(Data for this exercise)

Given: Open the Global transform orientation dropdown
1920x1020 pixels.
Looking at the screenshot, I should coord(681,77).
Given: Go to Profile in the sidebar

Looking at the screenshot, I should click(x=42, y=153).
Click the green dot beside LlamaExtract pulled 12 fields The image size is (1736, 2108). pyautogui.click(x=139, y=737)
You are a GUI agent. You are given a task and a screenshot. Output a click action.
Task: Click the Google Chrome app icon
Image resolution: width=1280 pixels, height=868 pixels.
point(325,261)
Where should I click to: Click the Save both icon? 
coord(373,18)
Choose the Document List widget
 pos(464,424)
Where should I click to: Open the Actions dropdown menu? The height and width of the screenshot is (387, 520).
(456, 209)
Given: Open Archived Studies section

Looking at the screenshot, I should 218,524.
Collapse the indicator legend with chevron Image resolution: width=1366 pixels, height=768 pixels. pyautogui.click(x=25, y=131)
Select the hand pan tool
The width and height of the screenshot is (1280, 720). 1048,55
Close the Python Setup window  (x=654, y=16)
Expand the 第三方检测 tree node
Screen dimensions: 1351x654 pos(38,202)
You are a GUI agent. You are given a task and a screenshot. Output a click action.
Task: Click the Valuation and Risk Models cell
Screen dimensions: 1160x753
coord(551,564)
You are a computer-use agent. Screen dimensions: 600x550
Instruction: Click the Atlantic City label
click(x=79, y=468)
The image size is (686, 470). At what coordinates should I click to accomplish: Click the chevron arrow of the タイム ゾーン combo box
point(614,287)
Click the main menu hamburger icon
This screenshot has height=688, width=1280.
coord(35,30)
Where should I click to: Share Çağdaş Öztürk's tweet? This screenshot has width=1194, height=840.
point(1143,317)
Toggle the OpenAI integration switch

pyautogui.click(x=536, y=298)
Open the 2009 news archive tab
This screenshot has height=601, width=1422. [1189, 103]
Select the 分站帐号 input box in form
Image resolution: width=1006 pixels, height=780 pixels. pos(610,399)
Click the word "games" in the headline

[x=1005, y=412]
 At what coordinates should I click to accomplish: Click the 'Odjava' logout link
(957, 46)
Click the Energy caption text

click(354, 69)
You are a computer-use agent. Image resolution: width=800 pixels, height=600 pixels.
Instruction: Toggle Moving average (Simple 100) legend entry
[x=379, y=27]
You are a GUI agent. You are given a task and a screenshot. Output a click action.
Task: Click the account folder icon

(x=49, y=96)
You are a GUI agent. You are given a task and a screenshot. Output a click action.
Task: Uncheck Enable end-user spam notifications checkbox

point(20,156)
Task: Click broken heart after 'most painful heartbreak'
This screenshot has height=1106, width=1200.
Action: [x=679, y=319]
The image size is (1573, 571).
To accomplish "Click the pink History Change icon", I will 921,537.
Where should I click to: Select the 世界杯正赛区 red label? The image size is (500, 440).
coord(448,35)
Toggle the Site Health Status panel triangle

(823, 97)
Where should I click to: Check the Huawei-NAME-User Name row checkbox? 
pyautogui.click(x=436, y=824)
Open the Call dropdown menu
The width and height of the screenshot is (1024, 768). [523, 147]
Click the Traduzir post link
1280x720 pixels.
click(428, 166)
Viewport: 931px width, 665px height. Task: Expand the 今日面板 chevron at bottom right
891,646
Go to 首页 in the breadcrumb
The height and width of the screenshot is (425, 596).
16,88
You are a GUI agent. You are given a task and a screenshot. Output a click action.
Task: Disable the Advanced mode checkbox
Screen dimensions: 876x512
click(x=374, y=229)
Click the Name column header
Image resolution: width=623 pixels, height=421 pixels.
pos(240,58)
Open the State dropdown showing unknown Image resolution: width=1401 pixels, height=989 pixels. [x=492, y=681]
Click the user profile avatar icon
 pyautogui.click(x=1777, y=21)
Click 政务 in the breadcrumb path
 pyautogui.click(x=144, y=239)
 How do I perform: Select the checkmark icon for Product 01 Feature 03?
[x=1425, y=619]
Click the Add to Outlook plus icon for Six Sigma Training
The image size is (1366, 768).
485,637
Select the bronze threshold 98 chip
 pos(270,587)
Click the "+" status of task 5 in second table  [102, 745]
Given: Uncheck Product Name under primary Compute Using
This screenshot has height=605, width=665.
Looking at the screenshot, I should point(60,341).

(End Data for this exercise)

▸ Required work
Please transcribe only the lines in the records above running from the line that has "Instruction: Toggle Moving" through the line that has "Click the Name column header", both included, exactly as they appear.

▸ Answer
Instruction: Toggle Moving average (Simple 100) legend entry
[x=379, y=27]
You are a GUI agent. You are given a task and a screenshot. Output a click action.
Task: Click the account folder icon

(x=49, y=96)
You are a GUI agent. You are given a task and a screenshot. Output a click action.
Task: Uncheck Enable end-user spam notifications checkbox

point(20,156)
Task: Click broken heart after 'most painful heartbreak'
This screenshot has height=1106, width=1200.
Action: [x=679, y=319]
The image size is (1573, 571).
To accomplish "Click the pink History Change icon", I will 921,537.
Where should I click to: Select the 世界杯正赛区 red label? The image size is (500, 440).
coord(448,35)
Toggle the Site Health Status panel triangle

(823, 97)
Where should I click to: Check the Huawei-NAME-User Name row checkbox? 
pyautogui.click(x=436, y=824)
Open the Call dropdown menu
The width and height of the screenshot is (1024, 768). [523, 147]
Click the Traduzir post link
1280x720 pixels.
click(428, 166)
Viewport: 931px width, 665px height. Task: Expand the 今日面板 chevron at bottom right
891,646
Go to 首页 in the breadcrumb
The height and width of the screenshot is (425, 596).
16,88
You are a GUI agent. You are given a task and a screenshot. Output a click action.
Task: Disable the Advanced mode checkbox
Screen dimensions: 876x512
click(x=374, y=229)
Click the Name column header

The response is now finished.